EXTRACTED RECORDS ::

(begin)

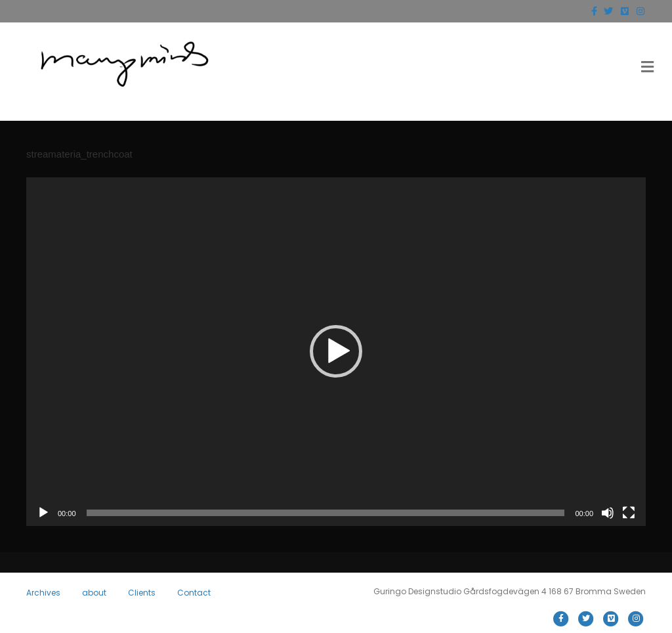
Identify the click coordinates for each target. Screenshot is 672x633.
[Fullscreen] (629, 513)
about (94, 592)
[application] (336, 351)
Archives (43, 592)
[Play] (43, 513)
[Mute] (608, 513)
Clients (142, 592)
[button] (336, 351)
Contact (194, 592)
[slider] (326, 513)
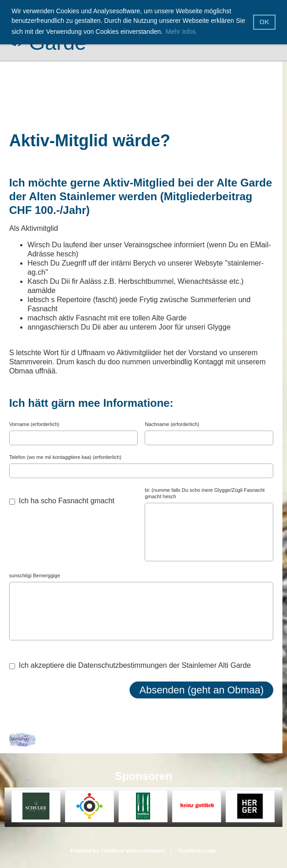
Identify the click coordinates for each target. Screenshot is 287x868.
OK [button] (265, 22)
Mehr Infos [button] (181, 32)
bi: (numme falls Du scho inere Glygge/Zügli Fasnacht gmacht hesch (205, 493)
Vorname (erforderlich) (34, 424)
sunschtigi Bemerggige (34, 575)
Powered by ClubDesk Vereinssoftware (118, 851)
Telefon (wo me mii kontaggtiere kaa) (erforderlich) (65, 457)
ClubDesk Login (197, 851)
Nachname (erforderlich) (172, 424)
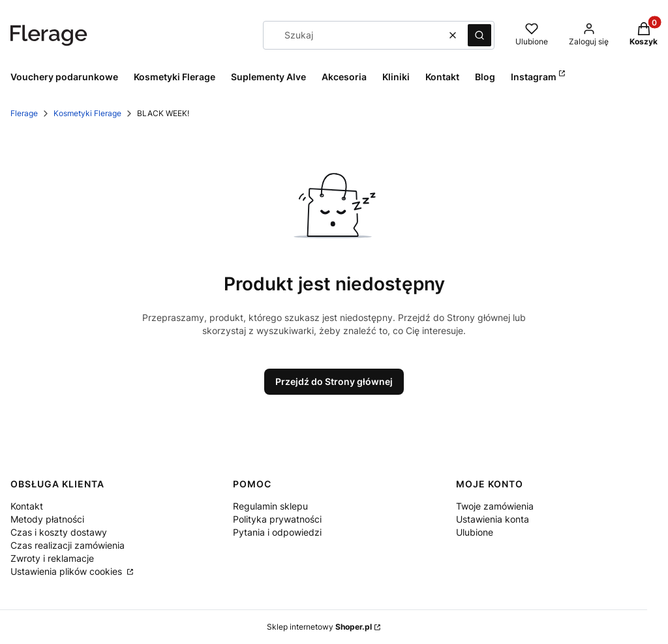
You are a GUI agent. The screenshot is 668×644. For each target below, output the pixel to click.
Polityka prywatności (277, 519)
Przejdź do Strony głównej (334, 381)
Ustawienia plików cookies (67, 571)
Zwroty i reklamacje (52, 558)
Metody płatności (47, 519)
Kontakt (27, 506)
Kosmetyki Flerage (87, 113)
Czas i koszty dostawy (59, 532)
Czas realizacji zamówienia (67, 545)
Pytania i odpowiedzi (277, 532)
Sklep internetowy (319, 626)
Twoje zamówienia (494, 506)
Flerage (24, 113)
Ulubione (474, 532)
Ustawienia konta (493, 519)
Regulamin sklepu (270, 506)
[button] (479, 35)
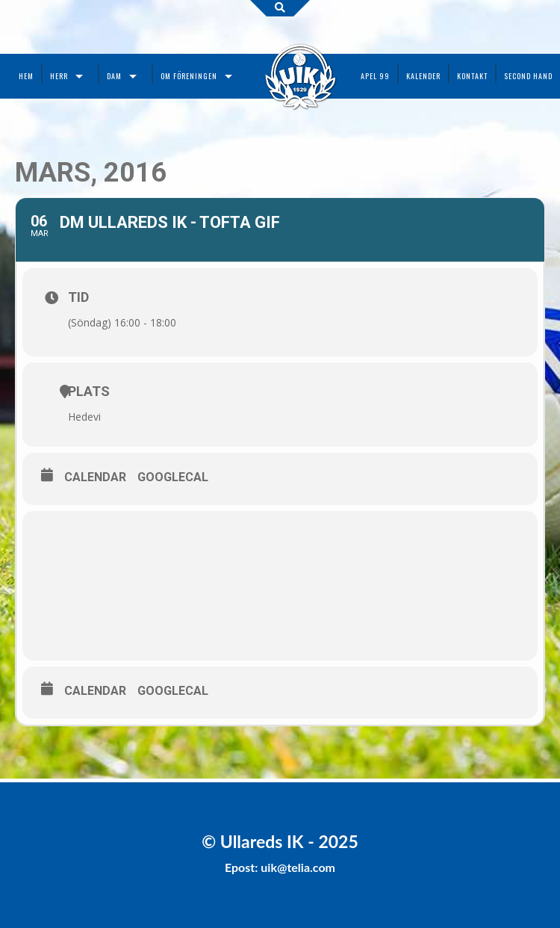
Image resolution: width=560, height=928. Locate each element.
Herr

(end)

GIVEN REQUEST :: How many lines in the rows above contain the word "each"? Reply with the number alone.

RESULT OF THE EXERCISE :: 4